::: Extracted entries

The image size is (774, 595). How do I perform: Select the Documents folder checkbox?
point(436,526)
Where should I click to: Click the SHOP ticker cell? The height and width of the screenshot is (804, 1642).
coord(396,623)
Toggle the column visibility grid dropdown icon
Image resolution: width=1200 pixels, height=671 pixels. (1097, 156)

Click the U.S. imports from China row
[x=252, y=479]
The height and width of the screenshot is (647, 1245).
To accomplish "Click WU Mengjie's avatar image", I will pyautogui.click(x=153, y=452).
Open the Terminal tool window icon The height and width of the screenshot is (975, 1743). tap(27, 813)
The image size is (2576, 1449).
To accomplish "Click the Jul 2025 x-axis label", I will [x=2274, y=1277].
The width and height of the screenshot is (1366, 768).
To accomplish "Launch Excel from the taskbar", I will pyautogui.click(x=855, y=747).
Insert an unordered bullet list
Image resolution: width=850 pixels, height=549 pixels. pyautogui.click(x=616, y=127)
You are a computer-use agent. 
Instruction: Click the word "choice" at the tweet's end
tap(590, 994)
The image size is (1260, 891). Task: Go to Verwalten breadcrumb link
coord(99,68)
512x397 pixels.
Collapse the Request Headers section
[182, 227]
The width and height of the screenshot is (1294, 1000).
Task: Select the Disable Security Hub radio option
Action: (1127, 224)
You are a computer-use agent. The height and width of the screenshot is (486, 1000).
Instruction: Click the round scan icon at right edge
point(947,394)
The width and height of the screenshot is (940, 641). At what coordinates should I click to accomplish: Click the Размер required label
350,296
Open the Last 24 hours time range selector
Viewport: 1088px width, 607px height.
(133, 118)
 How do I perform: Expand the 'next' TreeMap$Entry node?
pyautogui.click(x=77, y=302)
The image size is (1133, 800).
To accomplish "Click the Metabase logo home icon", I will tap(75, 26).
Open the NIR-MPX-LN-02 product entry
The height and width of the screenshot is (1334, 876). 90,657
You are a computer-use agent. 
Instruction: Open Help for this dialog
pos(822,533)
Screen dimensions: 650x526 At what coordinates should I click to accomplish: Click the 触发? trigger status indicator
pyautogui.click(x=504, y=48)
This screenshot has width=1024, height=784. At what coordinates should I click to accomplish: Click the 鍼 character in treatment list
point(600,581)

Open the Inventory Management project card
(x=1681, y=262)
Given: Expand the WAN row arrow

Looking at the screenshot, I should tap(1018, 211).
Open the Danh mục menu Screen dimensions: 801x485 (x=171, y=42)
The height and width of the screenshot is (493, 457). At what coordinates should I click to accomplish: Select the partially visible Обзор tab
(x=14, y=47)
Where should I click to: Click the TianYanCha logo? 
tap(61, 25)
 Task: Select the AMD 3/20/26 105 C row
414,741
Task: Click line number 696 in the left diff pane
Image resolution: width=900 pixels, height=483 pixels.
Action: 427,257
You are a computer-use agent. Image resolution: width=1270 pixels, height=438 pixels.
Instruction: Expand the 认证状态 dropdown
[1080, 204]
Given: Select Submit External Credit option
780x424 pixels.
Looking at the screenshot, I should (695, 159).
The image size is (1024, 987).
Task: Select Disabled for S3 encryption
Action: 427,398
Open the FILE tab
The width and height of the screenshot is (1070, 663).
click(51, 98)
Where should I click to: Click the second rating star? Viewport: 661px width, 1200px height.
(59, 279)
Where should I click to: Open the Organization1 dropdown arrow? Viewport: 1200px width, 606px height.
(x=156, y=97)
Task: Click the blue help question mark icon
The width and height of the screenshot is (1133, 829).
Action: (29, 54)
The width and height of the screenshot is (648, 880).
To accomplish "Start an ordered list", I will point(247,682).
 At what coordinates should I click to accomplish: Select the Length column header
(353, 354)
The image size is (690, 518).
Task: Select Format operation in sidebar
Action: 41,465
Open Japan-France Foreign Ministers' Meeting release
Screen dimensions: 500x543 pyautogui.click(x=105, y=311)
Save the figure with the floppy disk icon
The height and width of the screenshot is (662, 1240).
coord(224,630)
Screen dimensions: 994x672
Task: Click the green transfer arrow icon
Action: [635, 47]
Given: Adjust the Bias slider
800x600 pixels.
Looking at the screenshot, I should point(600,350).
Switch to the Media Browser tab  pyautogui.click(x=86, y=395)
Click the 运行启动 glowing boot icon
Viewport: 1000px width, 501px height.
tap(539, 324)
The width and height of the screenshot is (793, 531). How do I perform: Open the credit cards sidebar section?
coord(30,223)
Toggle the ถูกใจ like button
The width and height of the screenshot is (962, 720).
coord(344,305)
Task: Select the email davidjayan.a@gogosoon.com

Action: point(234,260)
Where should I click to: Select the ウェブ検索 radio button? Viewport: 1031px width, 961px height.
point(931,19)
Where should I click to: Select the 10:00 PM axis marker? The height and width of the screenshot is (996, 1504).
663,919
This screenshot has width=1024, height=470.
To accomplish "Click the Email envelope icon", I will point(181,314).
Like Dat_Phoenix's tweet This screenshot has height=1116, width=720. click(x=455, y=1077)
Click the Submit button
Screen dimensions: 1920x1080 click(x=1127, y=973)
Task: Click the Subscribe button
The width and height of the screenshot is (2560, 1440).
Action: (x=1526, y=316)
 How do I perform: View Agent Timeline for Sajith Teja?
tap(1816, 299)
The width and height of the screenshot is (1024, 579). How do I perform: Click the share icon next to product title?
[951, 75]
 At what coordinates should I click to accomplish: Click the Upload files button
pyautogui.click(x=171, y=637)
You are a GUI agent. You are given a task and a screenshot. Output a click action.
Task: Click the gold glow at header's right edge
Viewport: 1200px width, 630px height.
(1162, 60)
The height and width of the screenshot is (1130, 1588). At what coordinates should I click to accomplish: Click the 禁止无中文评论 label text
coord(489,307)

::::::

= Your goal =
From the entries, copy every line in which the string "computer" can be found.

= Output for this exercise =
You are a computer-use agent. 
You are a computer-use agent. The height and width of the screenshot is (486, 1000).
You are a computer-use agent. 
You are a computer-use agent. Image resolution: width=1270 pixels, height=438 pixels.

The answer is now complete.